Bu yazıda, Türk edebiyatının en önemli ve tartışmalı romanlarından biri olan Sinekli Bakkal'ın yazarını, konusunu, özetini ve edebi değerini ele alacağız.
Sinekli Bakkal, Türk edebiyatının usta kalemi Halide Edib Adıvar'ın (1884-1964) en bilinen romanıdır. Eser ilk olarak 1935 yılında The Clown and His Daughter (Soytarı ve Kızı) adıyla İngilizce yayımlanmış, 1936'da ise Türkçe olarak "Sinekli Bakkal" adıyla basılmıştır. Roman, 1942'de CHP Roman Ödülü'nü (o dönemki adıyla CHP Sanat Mükafatı) kazanmıştır.
Roman, II. Abdülhamid dönemi İstanbul'unun (özellikle Sinekli Bakkal mahallesinin) toplumsal hayatını, gelenek ile modernlik, Doğu ile Batı, din ile bireysellik arasındaki çatışmaları merkeze alır. Tasvir edilen mahalle, adeta dönemin mikrokozmozudur.
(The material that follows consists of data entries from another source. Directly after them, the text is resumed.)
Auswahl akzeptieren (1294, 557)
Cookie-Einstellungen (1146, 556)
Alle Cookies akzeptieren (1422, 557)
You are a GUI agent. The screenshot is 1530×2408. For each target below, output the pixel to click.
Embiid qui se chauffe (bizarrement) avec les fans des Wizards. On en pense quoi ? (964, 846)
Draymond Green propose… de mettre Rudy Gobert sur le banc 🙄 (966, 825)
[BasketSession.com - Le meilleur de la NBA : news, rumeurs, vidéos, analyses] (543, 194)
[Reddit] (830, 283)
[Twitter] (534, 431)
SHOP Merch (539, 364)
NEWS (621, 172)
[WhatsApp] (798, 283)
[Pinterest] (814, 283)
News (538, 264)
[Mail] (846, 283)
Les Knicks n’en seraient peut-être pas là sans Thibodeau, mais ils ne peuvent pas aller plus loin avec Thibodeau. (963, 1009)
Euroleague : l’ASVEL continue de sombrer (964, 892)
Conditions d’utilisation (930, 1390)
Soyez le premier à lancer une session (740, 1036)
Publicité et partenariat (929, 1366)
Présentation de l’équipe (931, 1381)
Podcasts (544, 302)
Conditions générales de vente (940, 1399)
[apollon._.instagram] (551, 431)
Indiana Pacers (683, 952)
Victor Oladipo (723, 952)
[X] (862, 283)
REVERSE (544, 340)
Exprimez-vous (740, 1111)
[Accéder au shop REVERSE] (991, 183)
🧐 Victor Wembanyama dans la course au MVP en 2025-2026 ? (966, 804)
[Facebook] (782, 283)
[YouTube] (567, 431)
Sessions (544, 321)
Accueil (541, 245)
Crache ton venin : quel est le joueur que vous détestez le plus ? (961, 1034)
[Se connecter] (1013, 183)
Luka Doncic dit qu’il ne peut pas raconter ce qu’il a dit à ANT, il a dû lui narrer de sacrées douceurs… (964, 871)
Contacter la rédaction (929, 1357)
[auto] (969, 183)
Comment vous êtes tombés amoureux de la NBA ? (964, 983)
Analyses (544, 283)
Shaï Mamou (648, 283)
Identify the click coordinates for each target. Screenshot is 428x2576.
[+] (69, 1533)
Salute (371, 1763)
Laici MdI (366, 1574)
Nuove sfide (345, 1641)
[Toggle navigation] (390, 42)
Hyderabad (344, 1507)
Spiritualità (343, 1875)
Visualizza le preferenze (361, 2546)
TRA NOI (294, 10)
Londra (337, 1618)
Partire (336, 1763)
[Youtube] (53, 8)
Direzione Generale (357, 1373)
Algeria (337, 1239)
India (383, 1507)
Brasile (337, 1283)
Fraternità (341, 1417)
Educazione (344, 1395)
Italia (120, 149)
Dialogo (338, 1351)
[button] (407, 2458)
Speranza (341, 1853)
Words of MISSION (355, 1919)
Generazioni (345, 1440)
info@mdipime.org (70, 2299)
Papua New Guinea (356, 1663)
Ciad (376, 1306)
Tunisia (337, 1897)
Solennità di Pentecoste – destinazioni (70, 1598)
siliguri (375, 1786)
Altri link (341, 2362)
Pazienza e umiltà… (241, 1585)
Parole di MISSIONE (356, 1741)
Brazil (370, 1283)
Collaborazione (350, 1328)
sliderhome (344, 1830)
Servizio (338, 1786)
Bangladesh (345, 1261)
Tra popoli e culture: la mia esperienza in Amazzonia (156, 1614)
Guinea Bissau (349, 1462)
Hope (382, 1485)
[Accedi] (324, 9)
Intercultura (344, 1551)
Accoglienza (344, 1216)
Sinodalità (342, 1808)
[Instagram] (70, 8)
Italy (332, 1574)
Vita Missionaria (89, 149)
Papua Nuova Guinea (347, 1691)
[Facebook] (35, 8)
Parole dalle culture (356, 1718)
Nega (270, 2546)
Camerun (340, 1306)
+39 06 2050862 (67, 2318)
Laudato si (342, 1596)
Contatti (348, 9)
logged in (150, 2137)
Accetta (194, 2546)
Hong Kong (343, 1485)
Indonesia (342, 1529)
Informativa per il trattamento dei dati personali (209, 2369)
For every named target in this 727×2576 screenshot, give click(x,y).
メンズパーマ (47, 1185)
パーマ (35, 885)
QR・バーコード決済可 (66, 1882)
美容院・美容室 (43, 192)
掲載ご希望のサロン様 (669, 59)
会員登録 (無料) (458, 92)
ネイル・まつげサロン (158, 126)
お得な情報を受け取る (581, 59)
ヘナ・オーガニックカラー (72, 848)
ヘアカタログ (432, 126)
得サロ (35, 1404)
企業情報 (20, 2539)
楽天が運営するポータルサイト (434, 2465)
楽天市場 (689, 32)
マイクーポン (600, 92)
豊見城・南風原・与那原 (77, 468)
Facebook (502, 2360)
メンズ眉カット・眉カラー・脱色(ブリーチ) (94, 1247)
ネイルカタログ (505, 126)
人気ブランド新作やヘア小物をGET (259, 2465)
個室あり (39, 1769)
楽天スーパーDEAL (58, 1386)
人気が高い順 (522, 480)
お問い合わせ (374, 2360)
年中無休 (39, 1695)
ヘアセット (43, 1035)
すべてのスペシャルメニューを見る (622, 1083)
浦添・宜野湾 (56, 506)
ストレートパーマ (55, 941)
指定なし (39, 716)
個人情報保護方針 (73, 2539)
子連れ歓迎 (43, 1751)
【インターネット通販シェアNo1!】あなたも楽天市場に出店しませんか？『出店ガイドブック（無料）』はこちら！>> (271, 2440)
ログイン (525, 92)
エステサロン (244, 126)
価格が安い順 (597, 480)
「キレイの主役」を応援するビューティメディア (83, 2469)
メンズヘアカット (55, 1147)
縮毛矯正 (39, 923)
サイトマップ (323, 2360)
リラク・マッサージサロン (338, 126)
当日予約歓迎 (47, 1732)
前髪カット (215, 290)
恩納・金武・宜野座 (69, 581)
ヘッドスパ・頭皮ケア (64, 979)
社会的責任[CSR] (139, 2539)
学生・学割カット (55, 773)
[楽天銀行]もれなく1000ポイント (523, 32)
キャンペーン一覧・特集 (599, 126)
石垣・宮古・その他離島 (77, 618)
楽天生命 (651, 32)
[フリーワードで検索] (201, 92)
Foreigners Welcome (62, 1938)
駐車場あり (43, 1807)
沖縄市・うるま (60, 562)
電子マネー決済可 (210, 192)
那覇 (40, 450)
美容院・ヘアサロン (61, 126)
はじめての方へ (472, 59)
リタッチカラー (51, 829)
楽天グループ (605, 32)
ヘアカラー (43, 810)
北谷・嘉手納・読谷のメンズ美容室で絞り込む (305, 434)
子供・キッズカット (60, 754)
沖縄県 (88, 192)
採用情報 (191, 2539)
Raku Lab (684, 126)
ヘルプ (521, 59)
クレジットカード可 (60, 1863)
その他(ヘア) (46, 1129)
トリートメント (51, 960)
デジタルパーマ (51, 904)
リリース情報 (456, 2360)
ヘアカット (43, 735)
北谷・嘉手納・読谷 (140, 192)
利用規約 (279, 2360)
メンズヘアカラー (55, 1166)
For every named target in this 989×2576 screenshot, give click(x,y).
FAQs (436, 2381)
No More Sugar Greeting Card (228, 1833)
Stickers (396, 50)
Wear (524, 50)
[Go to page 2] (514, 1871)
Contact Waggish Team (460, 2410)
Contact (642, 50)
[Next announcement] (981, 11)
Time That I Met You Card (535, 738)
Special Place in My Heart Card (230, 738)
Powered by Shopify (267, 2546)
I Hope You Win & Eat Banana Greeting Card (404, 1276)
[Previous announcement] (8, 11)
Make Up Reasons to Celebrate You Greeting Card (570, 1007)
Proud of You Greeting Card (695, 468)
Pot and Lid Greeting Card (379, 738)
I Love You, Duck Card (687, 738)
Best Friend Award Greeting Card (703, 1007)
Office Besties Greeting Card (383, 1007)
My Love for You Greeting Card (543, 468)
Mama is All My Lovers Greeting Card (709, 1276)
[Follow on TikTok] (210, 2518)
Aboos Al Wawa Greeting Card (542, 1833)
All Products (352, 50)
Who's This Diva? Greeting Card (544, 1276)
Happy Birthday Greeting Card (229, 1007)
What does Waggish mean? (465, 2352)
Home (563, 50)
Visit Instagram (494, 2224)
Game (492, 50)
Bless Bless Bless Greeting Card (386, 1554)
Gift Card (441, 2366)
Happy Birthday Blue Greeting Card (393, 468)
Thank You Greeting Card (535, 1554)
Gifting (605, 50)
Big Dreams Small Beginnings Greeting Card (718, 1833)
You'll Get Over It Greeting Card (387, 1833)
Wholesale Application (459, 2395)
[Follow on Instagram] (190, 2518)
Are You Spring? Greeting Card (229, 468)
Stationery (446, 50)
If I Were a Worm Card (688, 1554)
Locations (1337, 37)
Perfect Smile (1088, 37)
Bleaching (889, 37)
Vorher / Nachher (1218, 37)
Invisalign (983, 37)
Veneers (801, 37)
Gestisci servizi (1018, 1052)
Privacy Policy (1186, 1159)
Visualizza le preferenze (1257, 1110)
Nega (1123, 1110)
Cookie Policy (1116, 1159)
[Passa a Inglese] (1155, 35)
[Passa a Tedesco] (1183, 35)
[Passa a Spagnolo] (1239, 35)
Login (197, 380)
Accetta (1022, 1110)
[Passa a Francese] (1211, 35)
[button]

Sinekli Bakkal mahallesinde yaşayan Rabia, dedesi Velet Efendi'nin katı disiplini altında yetişir. Annesi Emine, mahallenin eğlenceli insanı Tevfik ile evlenmiş, ancak onun "soytarılık" yapmasına ve eğlence dünyasına karışmasına tahammül edemeyerek ayrılmıştır. Rabia, güzel sesiyle Kuran okumada mahir hale gelir ve çevreden büyük takdir toplar.
Rabia, mahalleye yerleşen İtalyan asıllı müzisyen Peregrini ile tanışır. Peregrini, Rabia'nın sesinden ve kişiliğinden etkilenir, onunla müzik üzerine sohbetler eder. Zamanla aralarında derin bir bağ oluşur. Peregrini, Rabia'ya aşık olur ve onunla evlenebilmek için Müslüman olur (Osman adını alır). Bu ilişki, mahallede ve ailede başlangıçta şok ve tepki yaratır.
Roman, farklı dünyaların (Doğu-Batı, din-sanat, gelenek-modernlik) bir araya gelebileceğini, bu sentezden yeni ve zengin bir kimliğin doğabileceğini Rabia ve Peregrini'nin evliliği üzerinden gösterir. Rabia, geleneksel değerlerini korurken, sanat ve müzik aracılığıyla yeni bir ufuk kazanır. Peregrini ise Doğu'yu ve İslam'ı içselleştirir. Roman, bu uzlaşmacı ve barışçıl mesajla sona erer.
Sinekli Bakkal, Halide Edib Adıvar'ın olgunluk dönemi eseridir ve onun toplumsal meselelere bakışını, insan sevgisini ve kültürler arası diyalog idealini en iyi yansıtan kitabıdır. Sadece bir roman değil, aynı zamanda bir "social commentary" (toplumsal yorum) ve barış manifestosudur. Türk edebiyatında "tezli roman" türünün ve "romantik gerçekçilik" akımının önemli örneklerinden biri olarak kabul edilir.
📌 Not: Roman, yazarın diğer eserleri Ateşten Gömlek ve Vurun Kahpeye'deki milliyetçi ve epik tonundan farklı olarak, daha sakin, uzlaştırıcı ve felsefi bir dil taşır.